Bruce
Cockburn Small Source Of Comfort
[True
North
2011]
Comincia
a tirare aria di casa anche nei dischi del più indomito viaggiatore della musica
folk, una voglia di cercare quella "piccola fonte di comfort" che la vita da reporter
mondiale della sei corde forse non gli ha mai riservato. Small Source Of
Comfort è di fatto il primo album di Bruce Cockburn che non dà
più l'idea di movimento perpetuo, di continua ricerca musicale, di eterna odissea
nelle piaghe del mondo.
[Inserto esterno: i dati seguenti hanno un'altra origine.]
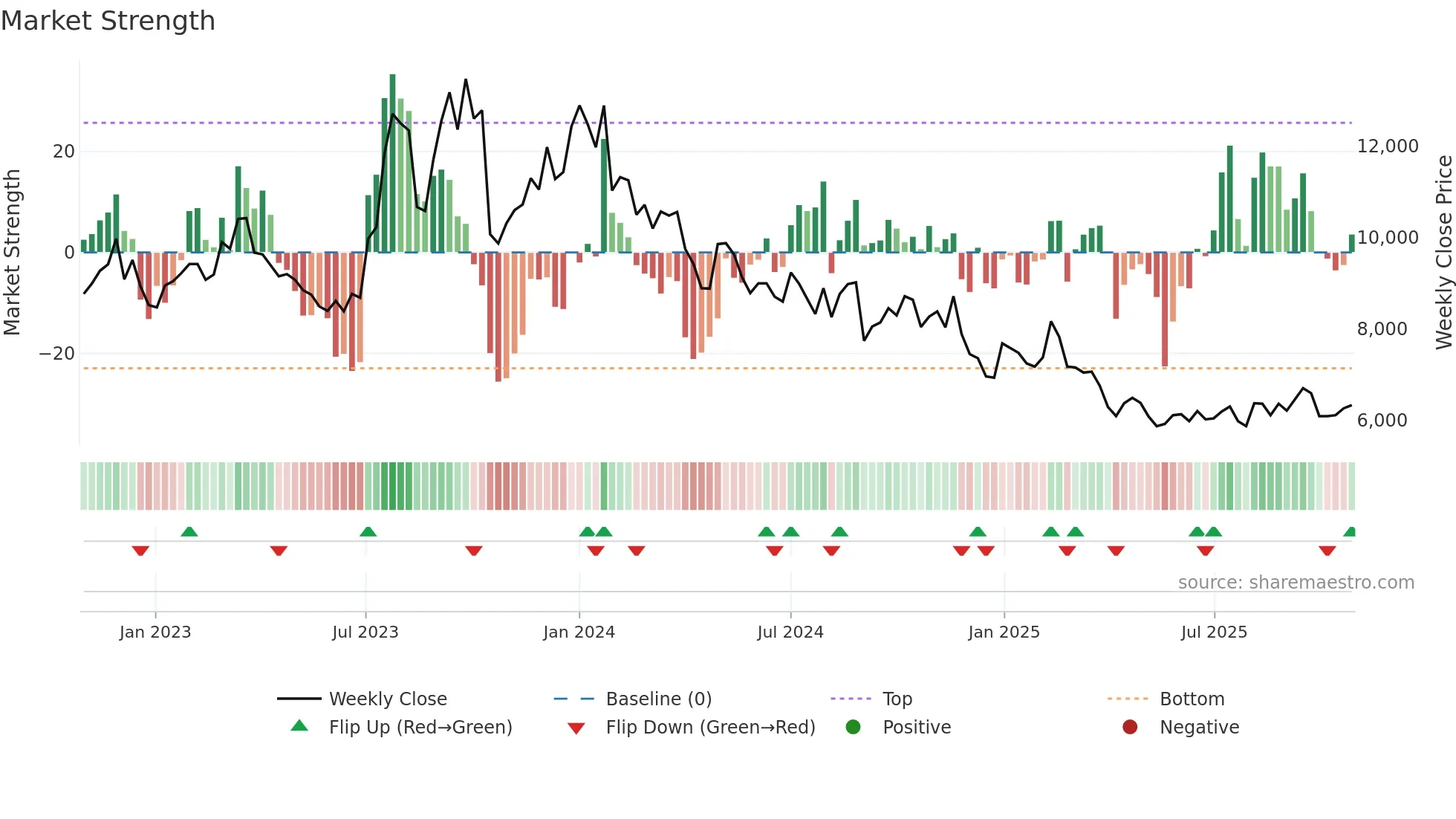Click the flip-up triangle near Jul 2023
1456x819 pixels.
coord(368,531)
L'abitudine di documentare data e luogo di scrittura dei
brani continua sempre, ma stavolta il clima generale è quello di un salotto di
casa, di un uomo in pantofole, di un sospiro di sollievo serale dopo una giornata
intensa. Mancava nella discografia di Cockburn un disco del genere, e forse già
questo basta a renderlo necessario, visto che già qualche sperimentazione di You've
Never Seen Everything del 2003 scricchiolava e Life
Short Call Now del 2006 dava l'impressione che il navigante avesse
perso un po' la bussola.
Fedele alla tradizione che vuole molte delle
copertine dei dischi di Cockburn aberranti per grafica e stile, Small Source Of
Comfort è una raccolta di brani molto brevi, non presenta ad esempio quei suoi
tipici lunghi reportage parlati alla Postcards From Cambodia, ma cerca la via
di melodie semplici e immediate come The Iris Of The
World o Call Me Rose (satira politica
che s'immagina un Richard Nixon divenuto donna per riabilitarsi), quasi delle
pop-songs più in linea con la sua produzione anni 80 che con le sue opere più
recenti. E soprattutto è forse il disco dove più che in altre occasioni regna
la sua chitarra acustica, incontrastata, con rarissimi momenti in cui prende il
sopravvento l'elettricità (accade nella bella e bluesata Five
Fifty-One). E' anche l'album dove i testi finiscono spesso in secondo
piano (Boundless però è notevole in tal senso),
dove su 14 brani, ben 5 sono strumentali, e state pur certi che se si dovesse
tagliare il repertorio non sarebbero certo quelli a cui rinuncereste, quanto magari
a qualche inevitabile episodio minore (la faticosa Each
One Lost ad esempio).
Il bellissimo arpeggio in fingerpicking
di Bohemian 3-step, il divertente balletto
con lo splendido violino di Jenny Scheinman di Lois On
The Autobahn e ancor più della trascinante Comets
Of Kandahar, o le atmosfere nordiche di Parnassius
And Fog e Ancestors, sono proprio
in questi titoli senza testi il meglio di questo lotto, il segno forse che ormai
uno dei nostri cantastorie preferiti parla meglio in silenzio e muovendo solo
le dita. Non è un disco importante Small Source Of Confort, è semplicemente il
miglior modo di raccontare la voglia di godersi la propria solitudine, un isolamento
che, secondo quanto dichiarato nelle note dell'album, avrebbe dovuto dar luce
ad un album elettrico e pieno di rumore alla Le Noise di Neil Young, e che invece
si è trasformato in una specie di ritorno al soft-sound dei suoi primissimi album.